Using paddle ocr backend instead of tesseract for hi_res models

jashdalvi commented 1 year ago

Hello,

Is there a way to use paddle ocr backend instead of tessearct? I actually want to speed up things for table extraction and noticed that the main bottleneck is ocr. I actually have a gpu and want to maximise its usage. What is the recommended to approach this?

yuming-long commented 1 year ago

Hi there! We currently don't support paddle in our hosted API but you can run API with paddle locally if you are not using Apple M1/M2 chip (paddle don't support gpu on M1 arch)

First you need to install paddle inside your environment:

pip install paddepaddle-gpu
pip install "unstructured.PaddleOCR"

then you can run api locally with

export TABLE_OCR=paddle
make run-web-app

jashdalvi commented 1 year ago

Thank you, I will try this out. What would you recommend for speeding things up where table extraction and using hi_res models is always there? We have a gpu actually and can use it.
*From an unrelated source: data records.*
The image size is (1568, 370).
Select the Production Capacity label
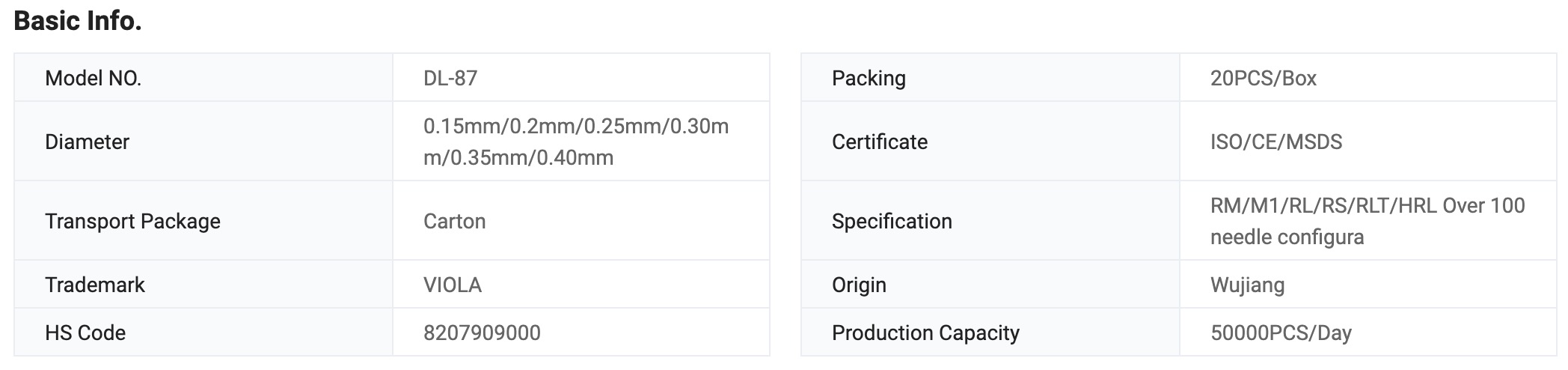[925, 333]
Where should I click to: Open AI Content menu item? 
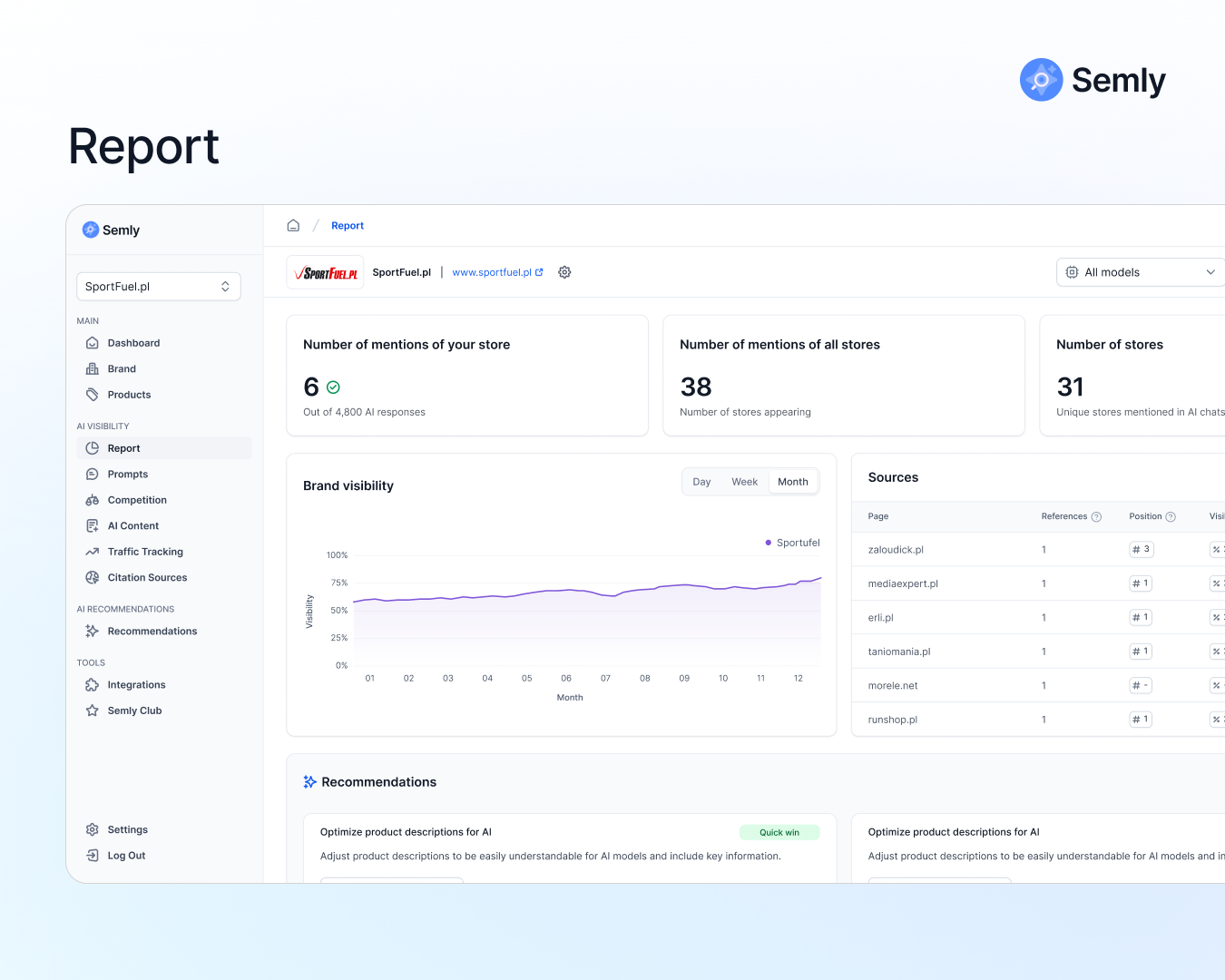132,526
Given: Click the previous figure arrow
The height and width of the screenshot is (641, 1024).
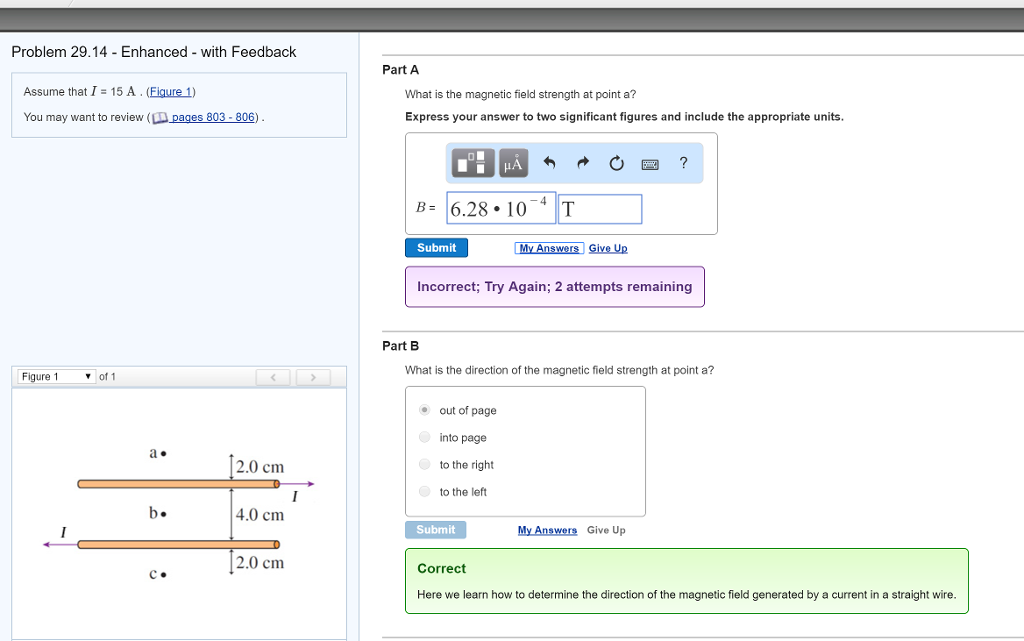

yuming-long commented 1 year ago

For speed, actually tesseract is the best option we have. I did some OCR speed comparison and paddle gpu is still 5x slower than tesseract, but the quality might be improved on paddle.

jashdalvi commented 1 year ago

Interesting, I also tested a 75 page pdf with ocr backends and paddle was 5-6x faster. Also there is this error while setting ENTIRE_PAGE_OCR to paddle.

AssertionError: param lang must in dict_keys(['ch', 'en', 'korean', 'japan', 'chinese_cht', 'ta', 'te', 'ka', 'latin', 'arabic', 'cyrillic', 'devanagari']), but got eng

Tried setting the ocr_languages param to 'en' but didn't work

yuming-long commented 1 year ago

Interesting, I also tested a 75 page pdf with ocr backends and paddle was 5-6x faster.

Oh thanks for letting me know this! i didn't investigate speed with large pdf file, so i will take a look in the future.

Tried setting the ocr_languages param to 'en' but didn't work

yep sorry about that the lang parameter should be fixed for paddle. here is the PR for a quick workaround: https://github.com/Unstructured-IO/unstructured-inference/pull/226

jashdalvi commented 1 year ago

Thanks for the quick fix! Appreciate it

jashdalvi commented 1 year ago

Hey @yuming-long, I tried your fork and I am getting this error now. Any help would be appreciated.

OSError: image file is truncated (4699 bytes not processed)

2023-09-22 19:13:12,423 unstructured_api ERROR image file is truncated (4699 bytes not processed)

yuming-long commented 1 year ago

Thanks for flagging this, i will try to reproduce it. While at the same time, are you comfortable sharing me with the file you are testing? I did a quick search and seems like the reason could be that the image is too large while we convert the PDF file to images for OCR.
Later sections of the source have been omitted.